-------- DOCUMENT SECTION --------

Written December 2012.
(An aspiring cookie monster's guide to awesome uncensored SPED advice coming from a double-whammy-er with a physical disability AND a learning disability among other things... and not the stuff they teach you in school)
1. Be good at gossiping. And love it and own it.
Okay, the first thing you should know about this is that the majority of each student's information should be kept strictly confidential and under huge wraps. The second thing you should know about this is SPEDies go to buttloads of meetings. Between these two things, you have to be an awesome gossiper. And be prepared for other faculty members coming up to you in somewhat of a crazed and tumultuous manner.
2. Come up with code words or learn some that have already been firmly established.
Because of the piece of advice above, you're going to have to come up with a system of code or become "fluent" in the code that's already established, as to keep student confidentiality respectable. Obviously, for the system to work, I really don't know all of the ins and outs of SPED coding. But I do know some of the methods that they use. First of all, they will often use odd body language for clarity before they start to talk in verbal code for clarity between them and the other people in the group. That way, the verbal code is not so enigmatic, but it's still "a little birdie and you-know-what type" conversation. Another technique that they use is saying "Our little friend..." or using the person's initials.
3. Be prepared to have to verbally bitch slap people and have you be verbally bitch slapped too.
Let me explain. I know this must seem so unprofessional and vulgar and inappropriate. And they don't openly do it, but sometimes you have to. Okay, let's face it. Whether you're in the special education department or a cole miner, you're gonna have colleagues that you're gonna want to punch in the face sometimes. What makes the special ed department different though is that when you're actively part of child's IEP team, you will have to come to a consensus with the other members of the Team, the child's parents, and the child themselves. All that this piece of advice is telling you to do is to not be afraid to call people out when needed.
4. DO NOT (I repeat do not) engage in what we call "low-talking" or odd gestures.

-------- PROVIDED DATA --------

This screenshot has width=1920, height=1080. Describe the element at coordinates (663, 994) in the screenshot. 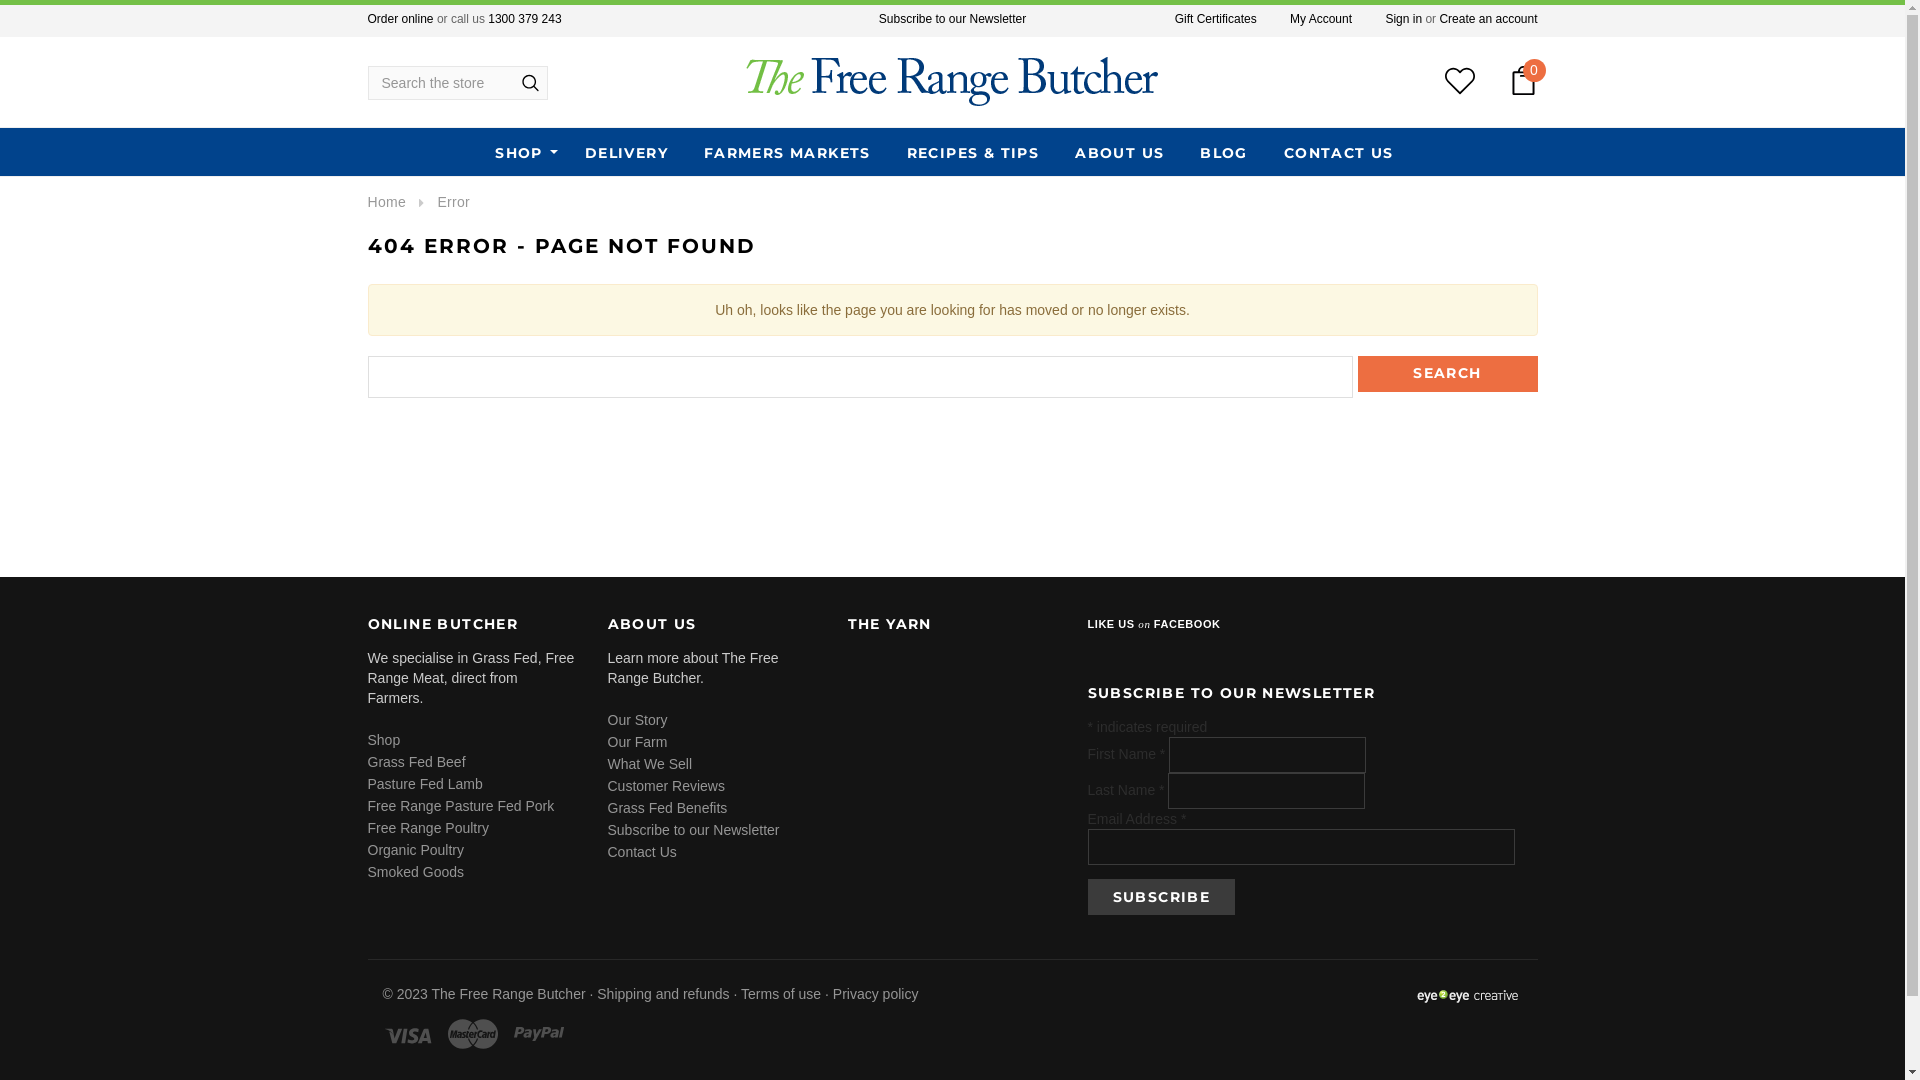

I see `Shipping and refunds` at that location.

--------
-------- PROVIDED DATA --------

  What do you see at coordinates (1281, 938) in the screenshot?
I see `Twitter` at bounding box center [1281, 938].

--------

_REQUIRED ACTION A_: According to the special education advice, who must a member of a child's IEP team come to a consensus with? List each one.
_REQUIRED ACTION B_: When was the special education advice written?
Answer from the text alone, not the records.

_WORKED SOLUTION A_: The other members of the Team, the child's parents, and the child themselves.

_WORKED SOLUTION B_: December 2012.